● **EXERCISE DESCRIPTION**
Present every line of the data below as a numbered list, skipping blank lines. Leave the pictures out of your answer.

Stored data

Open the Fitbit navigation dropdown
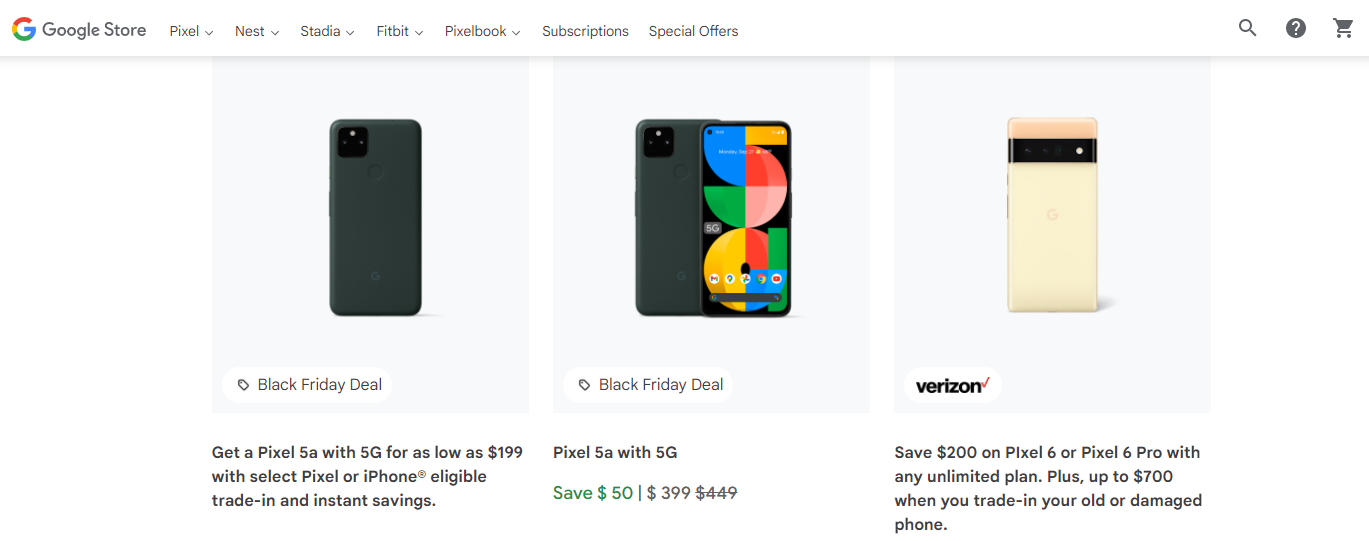 400,31
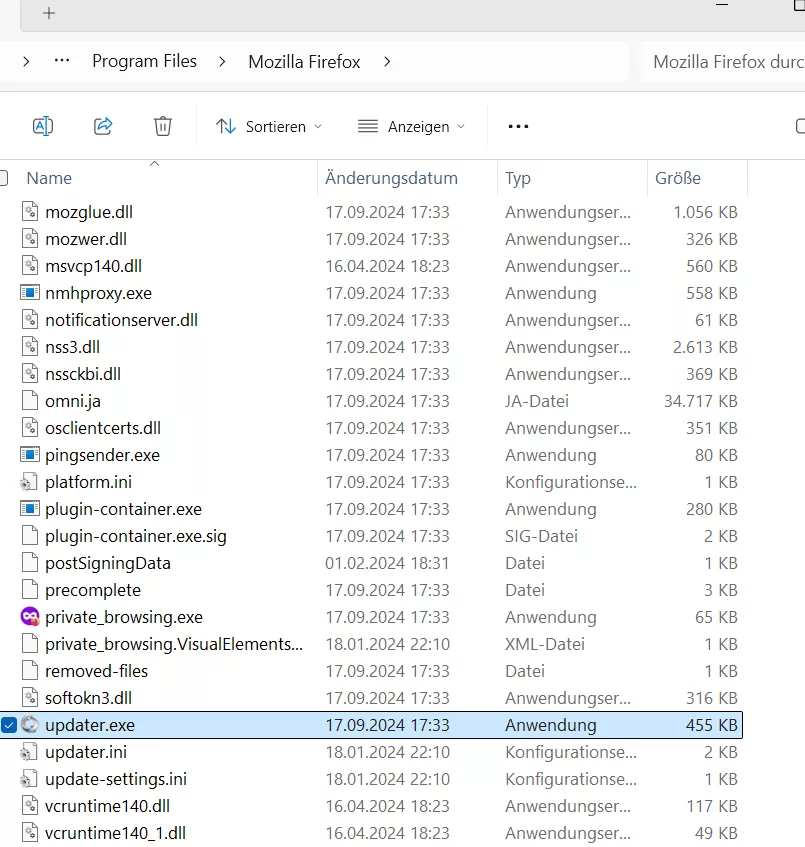This screenshot has height=847, width=805.
Task: Click the private_browsing.exe purple mask icon
Action: tap(30, 617)
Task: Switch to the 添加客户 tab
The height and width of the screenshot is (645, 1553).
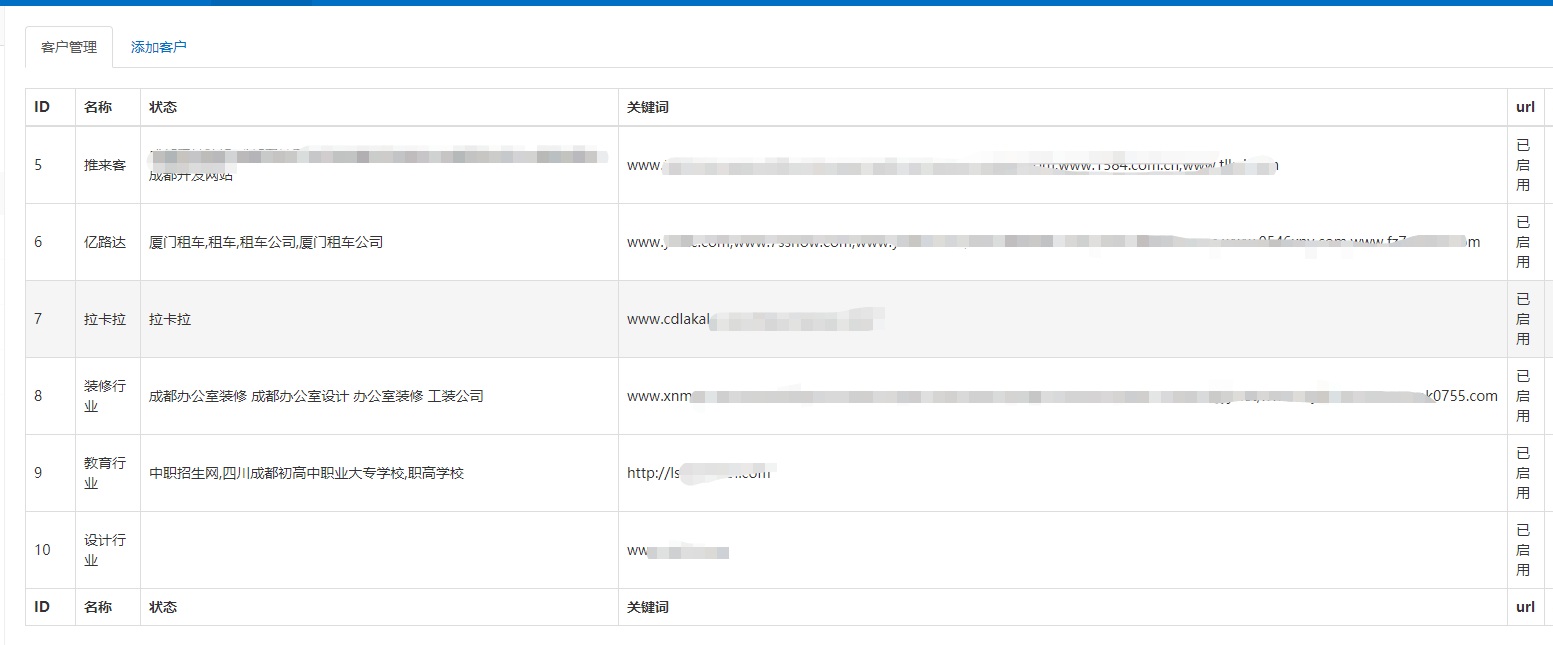Action: [160, 46]
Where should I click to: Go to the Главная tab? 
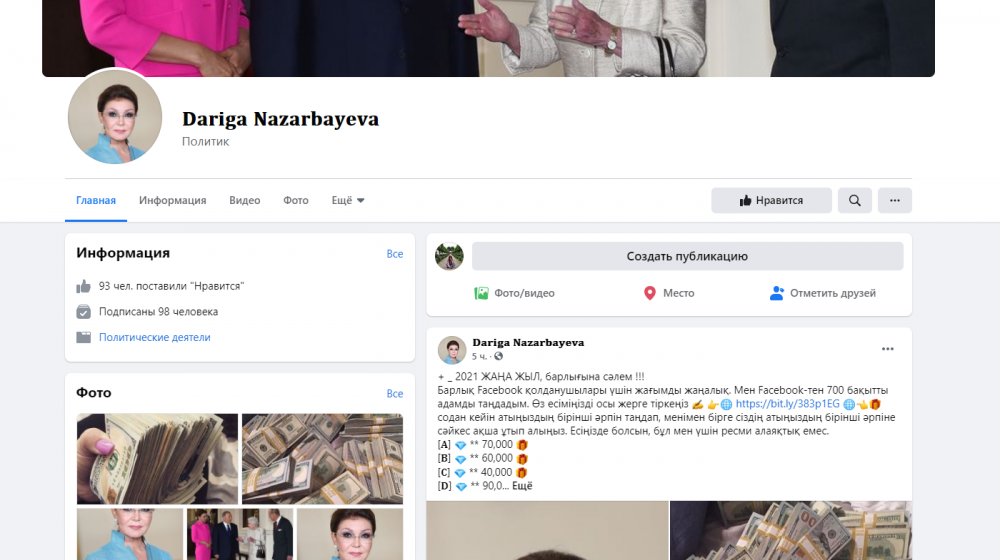96,201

● **ANSWER TO THIS TASK**
1. Open the Fitbit navigation dropdown
2.  400,31
3. This screenshot has height=847, width=805.
4. Task: Click the private_browsing.exe purple mask icon
5. Action: tap(30, 617)
6. Task: Switch to the 添加客户 tab
7. The height and width of the screenshot is (645, 1553).
8. Action: [160, 46]
9. Where should I click to: Go to the Главная tab? 
10. 96,201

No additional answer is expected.